The growth of the airline necessitated larger jets and upgraded DC-9s were added to the fleet. Boeing 727s were added for routes to Chicago, New York, and Detroit. The Twin Otters were replaced in 1978 with Shorts 330s. During this time, a partnership with KLM was renewed, with KLM hoping to turn ALM into a Caribbean hub for the carrier.
The companies success began to dwindle in 1979 due to an increase in fuel prices and lower tourist demand. Competition also increased at the same time, with Eastern and American competing with ALM on some of their key routes to the United States. The 1980s saw the carrier end DC-8 flights and sell off the Boeing 727s and Shorts 330, concentrating on four Douglas DC-9s for the fleet. Those DC-9s were replaced in 1982 by three larger McDonnell Douglas MD-80’.
The 1980s saw the airline begin to return to profitability and success and two Fairchild FH-227s were purchased for short-haul routes. The airline’s route map had shrunk, serving only 13 destinations in the Caribbean as well as New York and Miami. The independence of Aruba also caused trouble for the airline, as the new Air Aruba, began competing with ALM between Aruba and Curaçao. Revenue began to dwindle on the route, as the two airlines shared passengers.
The 1990s saw the airline struggle. ALM was facing stiff competition on some of its most profitable routes, as well as a shift in the aviation industry. Despite this, the airline purchased the deHavilland Dash 8-300 to replace the Fairchilds on short-haul routes. In 1991, KLM reinvested in the airline, but the airline continued to struggle financially. The new millennium saw the airline on the verge of bankruptcy.

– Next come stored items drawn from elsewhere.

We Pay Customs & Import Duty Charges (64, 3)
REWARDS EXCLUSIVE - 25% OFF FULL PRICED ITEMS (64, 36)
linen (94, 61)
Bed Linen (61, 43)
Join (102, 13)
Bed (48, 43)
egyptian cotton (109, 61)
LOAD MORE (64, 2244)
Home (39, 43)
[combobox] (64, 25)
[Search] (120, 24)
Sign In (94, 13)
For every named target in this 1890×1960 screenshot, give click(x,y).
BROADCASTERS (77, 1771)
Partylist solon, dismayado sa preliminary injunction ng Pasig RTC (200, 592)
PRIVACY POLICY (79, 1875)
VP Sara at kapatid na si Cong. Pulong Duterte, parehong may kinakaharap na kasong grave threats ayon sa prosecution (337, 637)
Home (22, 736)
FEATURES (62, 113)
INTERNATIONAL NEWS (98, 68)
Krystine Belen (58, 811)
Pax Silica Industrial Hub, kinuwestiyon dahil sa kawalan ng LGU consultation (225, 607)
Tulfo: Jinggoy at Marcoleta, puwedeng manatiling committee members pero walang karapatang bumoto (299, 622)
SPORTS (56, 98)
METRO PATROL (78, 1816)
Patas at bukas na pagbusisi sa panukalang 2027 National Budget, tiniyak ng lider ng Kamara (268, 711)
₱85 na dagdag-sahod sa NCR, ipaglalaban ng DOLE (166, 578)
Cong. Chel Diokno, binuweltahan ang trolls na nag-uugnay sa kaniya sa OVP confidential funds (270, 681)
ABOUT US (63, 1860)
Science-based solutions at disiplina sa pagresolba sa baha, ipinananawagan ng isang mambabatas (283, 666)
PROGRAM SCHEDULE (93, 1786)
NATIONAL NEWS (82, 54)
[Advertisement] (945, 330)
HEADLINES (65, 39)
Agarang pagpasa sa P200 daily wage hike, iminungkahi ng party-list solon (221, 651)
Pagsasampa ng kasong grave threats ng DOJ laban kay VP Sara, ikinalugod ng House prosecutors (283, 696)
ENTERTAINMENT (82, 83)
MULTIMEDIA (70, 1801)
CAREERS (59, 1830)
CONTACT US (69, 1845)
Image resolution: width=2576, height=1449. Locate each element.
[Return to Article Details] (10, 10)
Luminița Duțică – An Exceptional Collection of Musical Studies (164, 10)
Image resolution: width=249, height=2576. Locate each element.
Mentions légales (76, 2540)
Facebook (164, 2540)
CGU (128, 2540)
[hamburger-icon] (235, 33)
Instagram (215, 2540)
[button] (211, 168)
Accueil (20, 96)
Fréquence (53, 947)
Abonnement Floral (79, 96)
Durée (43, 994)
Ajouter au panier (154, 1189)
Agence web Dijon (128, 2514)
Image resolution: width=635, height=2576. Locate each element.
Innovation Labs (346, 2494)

KLM saw the signs and swapped its Amsterdam flight from Curaçao to Bonaire, leaving a brand new ALM catering building in Curaçao unused. It all collapsed for ALM in September of 2001 when the airline declared bankruptcy and shut down. The 37-year-old airline had been facing losses for most of the 1980s and 1990s. In its place, a new airline, Dutch Caribbean Airlines, took over some routes, however, they closed in 2004.